++++ PASSAGE SHOWN ++++

16. There was a time when we were being robbed blind by the gift voucher industry. Despite the fact that it was a sector worth hundreds of millions of euro it was an effective free-for-all and the people selling such things could impose the most random and unfair rule and there wasn’t a thing we could do about it. Vouchers could be legally sold with expiration limits of six months or even less, companies could refuse to give you change if you did not use the full amount of the voucher in one go, and they could refuse to accept them at certain times of the year. The stupid rules they were able to impose went some way towards explaining why as much as €50m of gift vouchers could go unused in any given year. Then, in late 2019 a law was introduced that stated that all gift vouchers would have to last for five years at least while retailers would have to give change – in one form or another – for the unused portion of a voucher as well as other consumer-friendly changes. There are still issues, notably the monthly maintenance fee companies can impose if a voucher is not used within the first year but we are, by any measure, in a better place now than we once were.

17. We are much, much better at recycling the rubbish we generate than we once were. While you may have views on bin charges and the much newer Re-Turn deposit and return scheme, it is hard to argue with the improvements made. According to Central Statistics Office (CSO) data, 74 per cent of our waste ended up in landfill in 2001 compared with 16 per cent in 2021. The recovery rate of packaging waste in Ireland increased from 25 per cent in 2001 to more than 90 per cent now.

18. The almost total disappearance of plastic bags from the hedges around Ireland is a clear bright spot and we have the plastic bag levy to thank for it. It was introduced in 2002 and almost immediately made a huge difference to our world. In 2001 plastic bags made up as much as 5 per cent of all litter in Ireland. Today it is less than 0.2 per cent. In one study from UCD academics, researchers struggled to think of “any another tax that induces such an enthusiasm and affection from those who are liable to pay it.”

++++

WORK ORDER 1 => For each statement, say yes or no to whether the passage supports it, and quote the deciding words. (a) A law from late 2019 requires gift vouchers to last at least five years. (b) The plastic bag levy was introduced in 2001. (c) In 2021, 16 per cent of waste went to landfill.
WORK ORDER 2 => According to the passage, what share of all litter in Ireland did plastic bags account for in 2001?
Answer from the passage alone, without outside sources.

++++ DATA UNDER STUDY ++++

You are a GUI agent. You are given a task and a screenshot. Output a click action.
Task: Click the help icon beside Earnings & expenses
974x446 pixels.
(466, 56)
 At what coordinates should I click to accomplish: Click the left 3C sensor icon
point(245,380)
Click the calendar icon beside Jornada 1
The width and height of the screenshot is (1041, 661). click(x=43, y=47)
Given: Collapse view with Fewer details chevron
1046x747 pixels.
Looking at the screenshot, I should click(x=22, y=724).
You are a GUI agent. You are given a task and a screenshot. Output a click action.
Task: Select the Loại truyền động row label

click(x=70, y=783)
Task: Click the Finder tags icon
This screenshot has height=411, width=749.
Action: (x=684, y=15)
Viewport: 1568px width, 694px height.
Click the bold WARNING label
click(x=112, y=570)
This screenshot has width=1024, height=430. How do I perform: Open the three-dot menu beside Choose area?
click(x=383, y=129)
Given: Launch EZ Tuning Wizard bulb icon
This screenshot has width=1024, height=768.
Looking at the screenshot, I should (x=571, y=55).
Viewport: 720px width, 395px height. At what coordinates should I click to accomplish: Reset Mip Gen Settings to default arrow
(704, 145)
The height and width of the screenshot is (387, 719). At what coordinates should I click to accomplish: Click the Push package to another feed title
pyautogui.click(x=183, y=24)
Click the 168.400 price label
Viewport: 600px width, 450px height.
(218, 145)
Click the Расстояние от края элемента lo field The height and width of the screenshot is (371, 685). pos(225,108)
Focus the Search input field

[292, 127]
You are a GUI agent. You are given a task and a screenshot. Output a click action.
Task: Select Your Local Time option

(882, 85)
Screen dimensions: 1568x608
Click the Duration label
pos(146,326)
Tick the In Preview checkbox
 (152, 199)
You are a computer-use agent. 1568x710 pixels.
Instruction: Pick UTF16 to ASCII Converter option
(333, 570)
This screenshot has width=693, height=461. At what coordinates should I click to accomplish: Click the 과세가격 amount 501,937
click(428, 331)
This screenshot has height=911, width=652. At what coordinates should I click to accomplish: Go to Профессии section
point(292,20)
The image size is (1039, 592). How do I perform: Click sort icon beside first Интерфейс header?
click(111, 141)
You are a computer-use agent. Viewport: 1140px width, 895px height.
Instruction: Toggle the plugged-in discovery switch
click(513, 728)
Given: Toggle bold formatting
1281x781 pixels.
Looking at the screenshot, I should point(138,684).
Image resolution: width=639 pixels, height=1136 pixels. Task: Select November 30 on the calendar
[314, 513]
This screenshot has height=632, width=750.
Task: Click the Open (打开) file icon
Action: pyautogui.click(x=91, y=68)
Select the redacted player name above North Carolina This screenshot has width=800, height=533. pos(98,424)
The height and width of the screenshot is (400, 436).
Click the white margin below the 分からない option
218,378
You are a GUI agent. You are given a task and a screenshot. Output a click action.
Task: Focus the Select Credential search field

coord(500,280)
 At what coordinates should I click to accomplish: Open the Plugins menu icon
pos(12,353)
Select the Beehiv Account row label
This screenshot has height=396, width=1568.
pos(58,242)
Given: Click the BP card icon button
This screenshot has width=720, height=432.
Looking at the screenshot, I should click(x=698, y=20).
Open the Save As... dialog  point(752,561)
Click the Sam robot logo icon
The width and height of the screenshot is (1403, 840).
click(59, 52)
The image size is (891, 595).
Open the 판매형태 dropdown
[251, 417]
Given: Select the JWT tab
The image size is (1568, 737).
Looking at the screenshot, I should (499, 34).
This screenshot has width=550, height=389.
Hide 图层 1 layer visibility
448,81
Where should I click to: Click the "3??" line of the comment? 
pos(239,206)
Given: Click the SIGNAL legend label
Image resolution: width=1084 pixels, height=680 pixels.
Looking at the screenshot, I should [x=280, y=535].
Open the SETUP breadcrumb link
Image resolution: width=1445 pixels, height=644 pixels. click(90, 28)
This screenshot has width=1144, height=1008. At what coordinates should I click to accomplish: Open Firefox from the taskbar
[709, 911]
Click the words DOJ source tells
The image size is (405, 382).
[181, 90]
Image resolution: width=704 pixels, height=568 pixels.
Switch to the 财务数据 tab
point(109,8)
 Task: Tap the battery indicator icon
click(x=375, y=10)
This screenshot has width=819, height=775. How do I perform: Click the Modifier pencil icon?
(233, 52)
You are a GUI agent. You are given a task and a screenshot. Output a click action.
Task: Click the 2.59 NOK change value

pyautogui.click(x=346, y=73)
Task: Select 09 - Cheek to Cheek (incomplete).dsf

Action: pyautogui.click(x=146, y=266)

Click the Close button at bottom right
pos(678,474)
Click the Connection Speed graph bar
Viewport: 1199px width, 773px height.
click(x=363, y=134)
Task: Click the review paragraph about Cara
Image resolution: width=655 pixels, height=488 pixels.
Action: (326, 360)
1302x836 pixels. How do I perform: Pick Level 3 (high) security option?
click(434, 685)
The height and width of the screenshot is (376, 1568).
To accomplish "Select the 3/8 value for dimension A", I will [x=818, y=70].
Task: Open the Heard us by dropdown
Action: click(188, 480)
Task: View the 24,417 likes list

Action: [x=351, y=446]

++++

TASK ANSWER 1 =>
(a) Yes: "in late 2019 a law was introduced that stated that all gift vouchers would have to last for five years at least"
(b) No: "It was introduced in 2002"
(c) Yes: "74 per cent of our waste ended up in landfill in 2001 compared with 16 per cent in 2021"

TASK ANSWER 2 => As much as 5 per cent.